В 1937 году из Союза вернулся Герман Меллер, друг приятель Зубра, знаменитый американский генетик, впоследствии Нобелевский лауреат. Десять лет назад он прославился, доказав опытным путем, что мутации можно получать, воздействуя рентгеновскими лучами. В 1933 году Меллер уехал работать в Советский Союз. Он хотел участвовать в строительстве социализма, приблизиться к новому миру. Он хотел быть рядом с Н. И. Вавиловым. Однако в последнее время научная обстановка резко изменилась, лысенковщина отняла возможность заниматься сколь-нибудь серьезно генетикой, селекцией. Месяц за месяцем он пытался найти компромиссы, приспособиться — ничего не получалось. Прибыл он в Берлин в тяжелом состоянии и все накопленные чувства вывалил на Зубра. Слезы стояли у него в глазах, и Зубр не знал, чем утешить его.
Стало известно, что расстреляли брата Зубра, который работал у С. М. Кирова, расстреляли Слепкова, отозванного из Буха.
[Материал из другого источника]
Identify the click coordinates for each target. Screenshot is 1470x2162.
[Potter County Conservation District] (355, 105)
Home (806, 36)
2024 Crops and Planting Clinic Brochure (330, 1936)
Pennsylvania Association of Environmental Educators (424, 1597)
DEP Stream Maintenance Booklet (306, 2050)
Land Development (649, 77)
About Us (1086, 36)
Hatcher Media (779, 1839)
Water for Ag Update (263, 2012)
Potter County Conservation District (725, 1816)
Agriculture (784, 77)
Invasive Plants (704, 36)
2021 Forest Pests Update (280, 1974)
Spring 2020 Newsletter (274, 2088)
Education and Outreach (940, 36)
Через месяц после приезда Меллера Зубра вызвали в советское посольство. Молодой человек, пухлощекий, с кудрявой куделькой на лбу, с милым слуху окающим говорком, предложил Зубру выехать на родину. Срочно. Почему срочно — вразумительно пояснить он не мог, выехать, и все. Говорил он приказным тоном, от которого Зубр отвык, на вопросы отвечал свысока, постукивая карандашом, предупреждал, что тот, кто повторяет злопыхательские слухи, клевету, играет на руку врагам, подпевает с чужого голоса. Зубр пытался, как он выразился, прошибить броню невежества этого «ташкентца», кто в физиономии ближнего видит не образ божий, а место, куда можно тыкать кулаком. Молодой дипломат Щедрина не читал и не собирался, а вот на каком основании Зубр появился в Берлине, чем он тут занимается, зачем якшается с эмигрантами, угрожал докопаться. Какие там мухи, что за мутации? А не похоже ли это на ту, чуждую нам науку, с которой идет борьба? Понятно, почему труды его охотно печатают английские и прочие буржуазные журналы. Услышав фамилию Семашко, он пренебрежительно прошелся насчет отставной козы барабанщика и, уже не церемонясь, поднял голос на Зубра, много о себе возомнившего — поднабрался на Западе вшивого либерализма! — и в конце концов запустил матерком по ученой шатии, что сидит на шее у народа. Хотя от матерка Зубр отвык, но отвычка не привычка, вспоминать не учить, всадил в ответ такого матюка — из вагона в вагон, через весь эшелон, — что этот, с куделькой, рот раскрыл. Сладостно швырнув дверью, ушел. Невоздержанность на язык оставалась в нем смолоду, никакие синяки-шишки дерзости не умерили, ума-разума не прибавили. Отмалчиваться — важнейшему искусству — не научился, что уж говорить о выборе выражений или о том, чтобы держать язык короче. Знал, что из-за худых слов пропадешь, как пес, — но этого в расчет не брал.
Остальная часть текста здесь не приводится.